Calculating Distance and Time for a Moving Car with Constant Acceleration

[PerryKid]

Homework Statement

A car starts to run from rest with acceleration 0.5 m/s². How long does it take to travel distance 60m? [sic] (I have a Russian teacher for AP Physics)

Homework Equations

V= (X_f-X_i)/(T_f-T_i)
ΔX= V_i*T+(1/2)aT²

The Attempt at a Solution

I tried to find velocity, but that didn't really work out.
0.5 m/s²=Vf-Vi/Tf-Ti
Is there an equation or some way that I can directly solve for distance from acceleration?

 

[BruceW]

ΔX= Vi*T+(1/2)aT²
from this equation, you are close to the answer already. What does Vi stand for here? and so what is its value?

 

[PerryKid]

V_i stands for initial velocity. It has an unknown value.

 

[Chestermiller]

V_i stands for initial velocity. It has an unknown value.

What does "A car starts to run from rest" mean to you with regard to the car's initial velocity?

 

[PerryKid]

I got it in class.

This was the process:

(V_f-V_i)/(T_f-T_i)=A

Or rather... ΔV/ΔT=A

Since A= 0.5 m/s², A=(0.5 m/s)/1 s

Thus, V= 0.5 m/s

The ratio is the same and thus (0.5 m)/(1 s)=(60 m)/(x s)

60 m*s = 0.5x m*s

120 s

:P

Thank you for putting up with me and with the odd grammar.

 

[gneill]

I got it in class.

This was the process:

(V_f-V_i)/(T_f-T_i)=A

Or rather... ΔV/ΔT=A

Since A= 0.5 m/s², A=(0.5 m/s)/1 s

Thus, V= 0.5 m/s

The ratio is the same and thus (0.5 m)/(1 s)=(60 m)/(x s)

60 m*s = 0.5x m*s

120 s

:P

Thank you for putting up with me and with the odd grammar.

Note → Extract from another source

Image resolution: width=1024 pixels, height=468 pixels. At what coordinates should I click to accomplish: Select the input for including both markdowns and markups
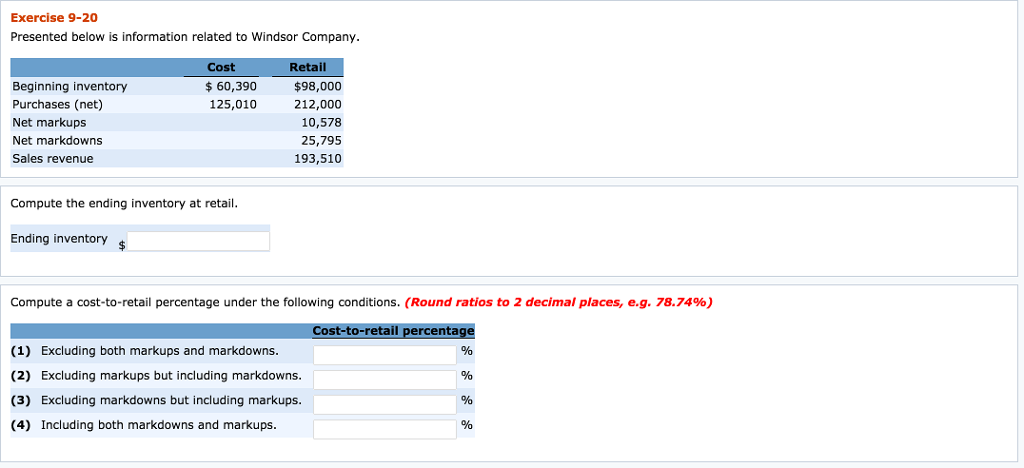(385, 428)
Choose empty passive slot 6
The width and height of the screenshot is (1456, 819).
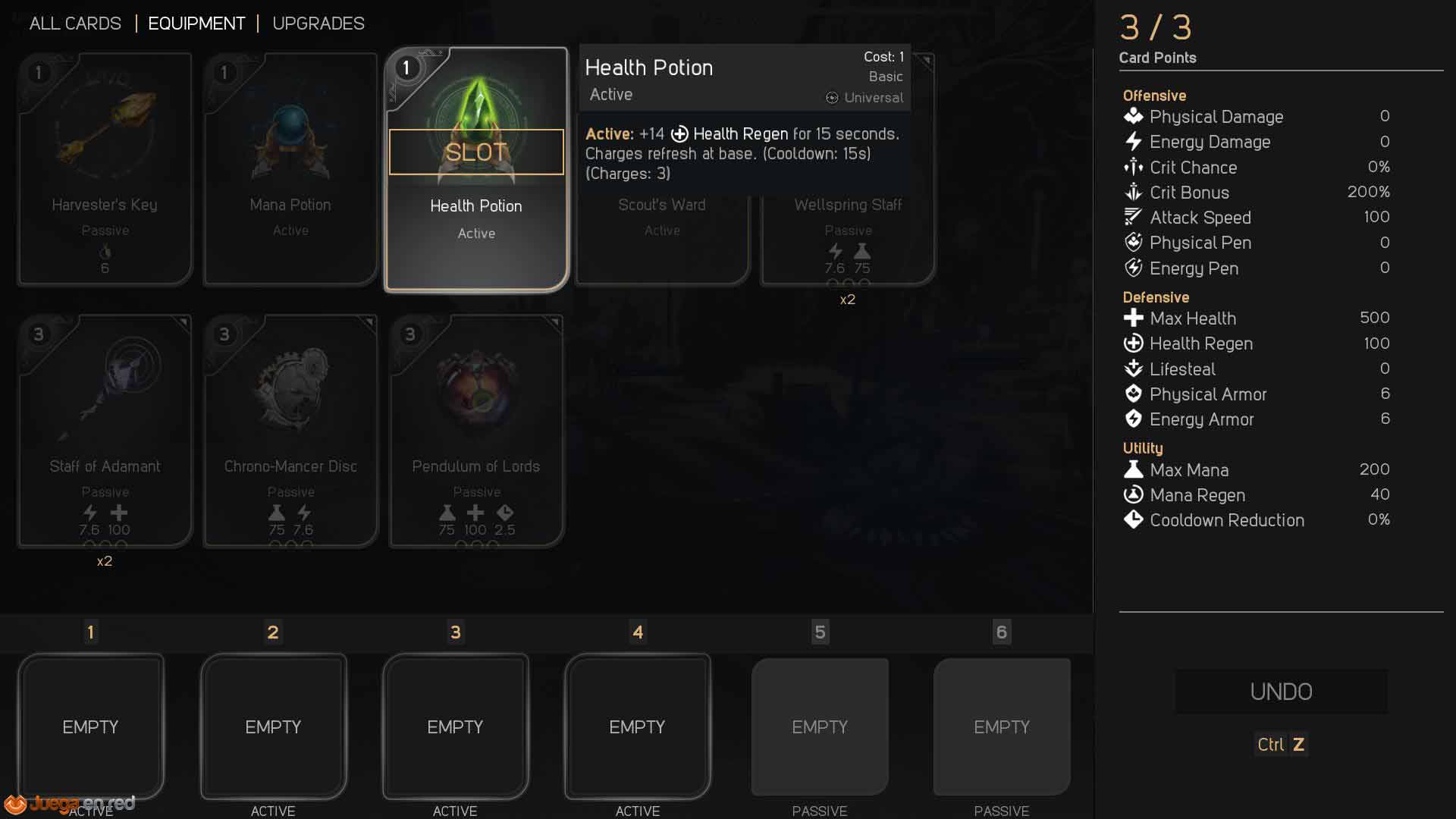pos(1002,726)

That can't be right. After 120 seconds with an acceleration of 0.5 m/s² the car will have traveled 3.6 kilometers...that's more than slightly larger than 60 m.

What you've sort of calculated is the time it takes for the velocity to reach 60 m/s. Unfortunately, velocity is not the same as distance

Go back to your second equation (the one for ΔX) and take another look at the posts by BruceW and Chestermiller.

 

[SteamKing]

How fast do you run when you are at rest?